• Your task
Decide whether each statement below agrees with the digital signage text, answering yes or no and quoting the text's deciding words: (a) The LED cube in Under Armour's Chicago Brand House has 706 square feet of space for ads. (b) The kiosks in the Brand House measure how fast customers run. (c) The text calls "to increase sales" a specific enough reason for wanting a digital signage network.

• Selected text

>> start

For example, take a peek at Under Armour’s gorgeous Chicago Brand House, which is a true testament to how bold and futuristic digital signage can make a space look.
They installed no less than five distinct digital signage elements, from interactive kiosks to beacon-integrated stations, to wraparound video walls.
Perhaps one of the most visually arresting elements is the massive five-sided LED cube suspended from the ceiling. Its edges are nearly seamless, and it has 706 square feet of space to play Under Armour’s ads.
And then there’s the kiosks that use
light sensors to measure how high customers jump, and then email them their record—which meshes super well with Under Armour’s fitness-centric brand.
Feeling inspired yet?
Many business owners are in a similar situation.
That’s good, but using digital signage in retail isn’t something you should rush into, especially if your budget isn’t limitless. (I’ll be using retail as an example in this chapter, just know that much of this is transferrable to other industries as well).
Rushing leads to more mistakes.
And mistakes make for higher costs and bad results.
Plus, barriers can come up that make it difficult to get the most out of your digital signage as a powerful communication tool. Digital signage successes like Under Armour’s Brand House can only exist because of meticulous, clearheaded planning. They couldn’t just hope for the best.
Under Armour had to anticipate and dodge many possible pitfalls. When you’re implementing digital signage, you should do the same.
While it would be impossible to list every potential challenge, because they depend on your business, industry, goals, and many other factors, I’d like to give somewhere to start.
Consider this as a framework for considering the challenges that might arise with your own digital signage project, so you can create a plan of action to dodge them.
I boiled down this section into action-oriented steps you can take to address these 10 challenges.
The first few challenges are centered around planning. They’re ones you’re likely to encounter while designing and installing your digital signage system.
Digital signage is already a billion dollar industry, and is projected to continue growing at a rate of 11.2 percent YOY targeting $3.23 billion in 2020, and a 2014-20 CAGR of 13.2 percent.
Industry analysts still predict Retail will lead the charge with upwards of 50 percent of all digital displays going into this massive catch-all vertical.
Perhaps numbers can be ignored, but when your competitor right down the street installs a digital signage system, you might get scared they now has a competitive advantage over you.
Maybe you’ve seen a statistic like 42 percent of shoppers would prefer to shop at a store with video displays.
The temptation is to rush and get a digital signage system installed as quickly as possible.
You see, much like any business strategy, it’s best to take the time and plan.
One of the first things you should ask yourself when considering a digital signage network is “Why do we need one?”
“To increase sales” is a decent start, but it’s not specific enough.
Imagine you’re a running equipment shop and installing your first digital signage.
If one project leader is focusing on enhancing brand identity and is pushing for content that is thematic, rather than advertising-focused (footage of local track meets), while another is focused solely on pushing product (all ads, all the time), you’ll have conflict.
Clarify what your vision for the project is first.
Your vision will help you choose everything from hardware, to software, to the content itself.
This will also help you determine how to measure ROO for your digital signage. Different goals lend themselves to different ROOmeasuring strategies.
For example, if your goal is to increase your store’s exposure, you could track social media mentions.

>> end

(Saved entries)
>> start

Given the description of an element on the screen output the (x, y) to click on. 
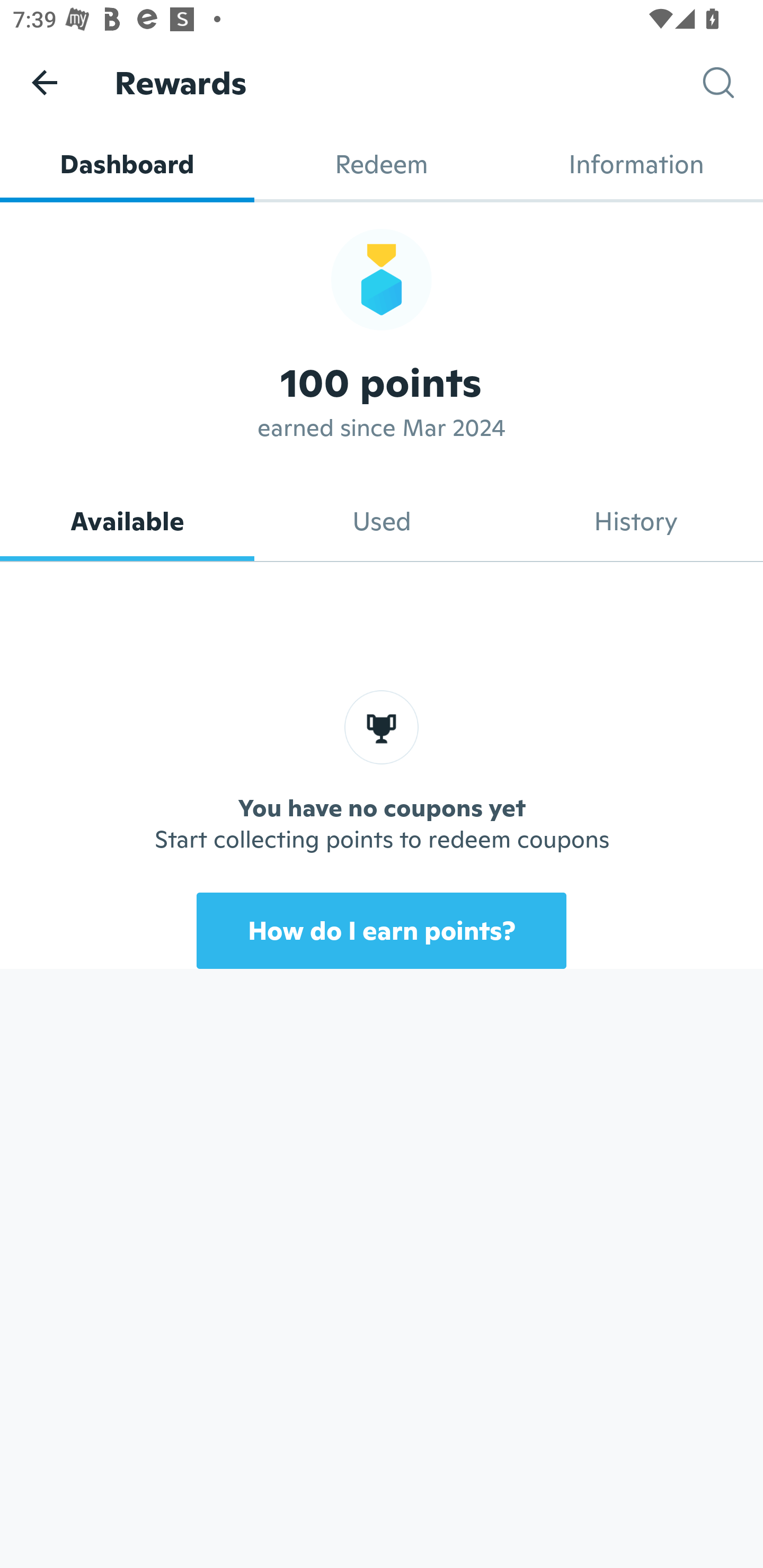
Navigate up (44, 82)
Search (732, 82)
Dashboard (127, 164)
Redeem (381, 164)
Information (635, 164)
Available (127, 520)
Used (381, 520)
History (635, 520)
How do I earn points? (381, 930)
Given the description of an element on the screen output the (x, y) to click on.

>> end

• The output
(a) Yes: "it has 706 square feet of space to play Under Armour’s ads."
(b) No: "light sensors to measure how high customers jump"
(c) No: "“To increase sales” is a decent start, but it’s not specific enough."